START
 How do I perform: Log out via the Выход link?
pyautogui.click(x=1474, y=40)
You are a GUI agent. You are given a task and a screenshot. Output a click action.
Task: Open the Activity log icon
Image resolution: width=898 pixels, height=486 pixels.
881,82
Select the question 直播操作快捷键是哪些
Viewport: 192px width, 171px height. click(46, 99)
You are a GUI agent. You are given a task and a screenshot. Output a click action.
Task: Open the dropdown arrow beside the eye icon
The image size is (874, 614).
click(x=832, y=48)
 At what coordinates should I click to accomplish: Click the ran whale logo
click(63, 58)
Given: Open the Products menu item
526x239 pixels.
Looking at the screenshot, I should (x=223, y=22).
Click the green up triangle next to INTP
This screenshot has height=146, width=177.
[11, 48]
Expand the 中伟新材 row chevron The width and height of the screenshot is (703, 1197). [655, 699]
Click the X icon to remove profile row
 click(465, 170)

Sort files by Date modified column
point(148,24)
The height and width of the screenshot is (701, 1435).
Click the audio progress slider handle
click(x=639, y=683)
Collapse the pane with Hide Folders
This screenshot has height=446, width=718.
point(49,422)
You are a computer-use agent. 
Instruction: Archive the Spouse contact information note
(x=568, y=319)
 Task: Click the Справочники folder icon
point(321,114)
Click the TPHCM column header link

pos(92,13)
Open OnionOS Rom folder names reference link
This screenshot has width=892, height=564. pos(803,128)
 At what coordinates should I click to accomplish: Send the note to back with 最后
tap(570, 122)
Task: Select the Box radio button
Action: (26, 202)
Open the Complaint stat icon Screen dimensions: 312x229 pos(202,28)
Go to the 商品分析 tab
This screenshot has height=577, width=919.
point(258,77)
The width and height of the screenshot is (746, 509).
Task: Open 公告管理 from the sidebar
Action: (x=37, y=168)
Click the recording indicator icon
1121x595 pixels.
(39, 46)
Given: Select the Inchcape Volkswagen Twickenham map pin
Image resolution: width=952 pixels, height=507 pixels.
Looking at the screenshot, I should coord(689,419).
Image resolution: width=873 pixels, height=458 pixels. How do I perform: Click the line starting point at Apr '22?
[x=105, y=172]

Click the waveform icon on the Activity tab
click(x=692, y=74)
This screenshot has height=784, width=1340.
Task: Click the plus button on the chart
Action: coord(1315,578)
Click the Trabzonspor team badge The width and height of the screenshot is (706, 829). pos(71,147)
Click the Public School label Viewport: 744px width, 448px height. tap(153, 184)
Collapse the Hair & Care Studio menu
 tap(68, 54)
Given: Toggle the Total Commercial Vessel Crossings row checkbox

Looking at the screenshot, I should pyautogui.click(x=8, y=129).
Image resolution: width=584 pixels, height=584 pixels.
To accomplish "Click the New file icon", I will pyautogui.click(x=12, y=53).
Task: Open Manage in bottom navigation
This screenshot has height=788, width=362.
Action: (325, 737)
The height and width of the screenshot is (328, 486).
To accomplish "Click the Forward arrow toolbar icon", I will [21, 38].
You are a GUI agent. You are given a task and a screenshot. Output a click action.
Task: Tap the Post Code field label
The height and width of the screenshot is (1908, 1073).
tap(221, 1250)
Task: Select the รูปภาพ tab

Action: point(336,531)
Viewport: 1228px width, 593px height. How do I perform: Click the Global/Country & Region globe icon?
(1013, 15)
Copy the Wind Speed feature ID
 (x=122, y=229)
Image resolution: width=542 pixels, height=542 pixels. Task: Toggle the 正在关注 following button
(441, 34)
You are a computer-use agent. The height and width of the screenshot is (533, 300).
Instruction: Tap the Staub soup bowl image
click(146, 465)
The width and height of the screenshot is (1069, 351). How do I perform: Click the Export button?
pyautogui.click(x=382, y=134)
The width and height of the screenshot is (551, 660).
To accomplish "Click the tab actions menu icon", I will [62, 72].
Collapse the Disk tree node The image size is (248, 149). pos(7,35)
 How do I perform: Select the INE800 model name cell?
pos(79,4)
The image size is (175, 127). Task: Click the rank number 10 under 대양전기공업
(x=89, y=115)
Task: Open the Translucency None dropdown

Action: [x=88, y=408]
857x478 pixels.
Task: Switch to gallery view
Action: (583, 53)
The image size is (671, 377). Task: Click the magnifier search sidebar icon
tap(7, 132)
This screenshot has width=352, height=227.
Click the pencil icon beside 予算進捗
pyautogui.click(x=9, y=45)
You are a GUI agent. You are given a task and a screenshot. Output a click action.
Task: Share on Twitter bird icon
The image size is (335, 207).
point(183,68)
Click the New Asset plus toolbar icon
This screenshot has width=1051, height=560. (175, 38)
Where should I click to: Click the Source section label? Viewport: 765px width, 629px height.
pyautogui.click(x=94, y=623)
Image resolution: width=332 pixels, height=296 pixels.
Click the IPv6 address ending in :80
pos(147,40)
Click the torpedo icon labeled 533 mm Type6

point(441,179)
END
■ GIVEN INSTRUCTION
Rewrite the rows from the line with "The width and height of the screenshot is (1069, 351)." to the line with "(x=89, y=115)", including the requests, and offset every coordinate value in the answers by 12.

■ OUTPUT OF THE EXERCISE
The width and height of the screenshot is (1069, 351). How do I perform: Click the Export button?
pyautogui.click(x=394, y=146)
The width and height of the screenshot is (551, 660).
To accomplish "Click the tab actions menu icon", I will [74, 84].
Collapse the Disk tree node The image size is (248, 149). pos(19,47)
 How do I perform: Select the INE800 model name cell?
pos(91,16)
The image size is (175, 127). Task: Click the rank number 10 under 대양전기공업
(x=101, y=127)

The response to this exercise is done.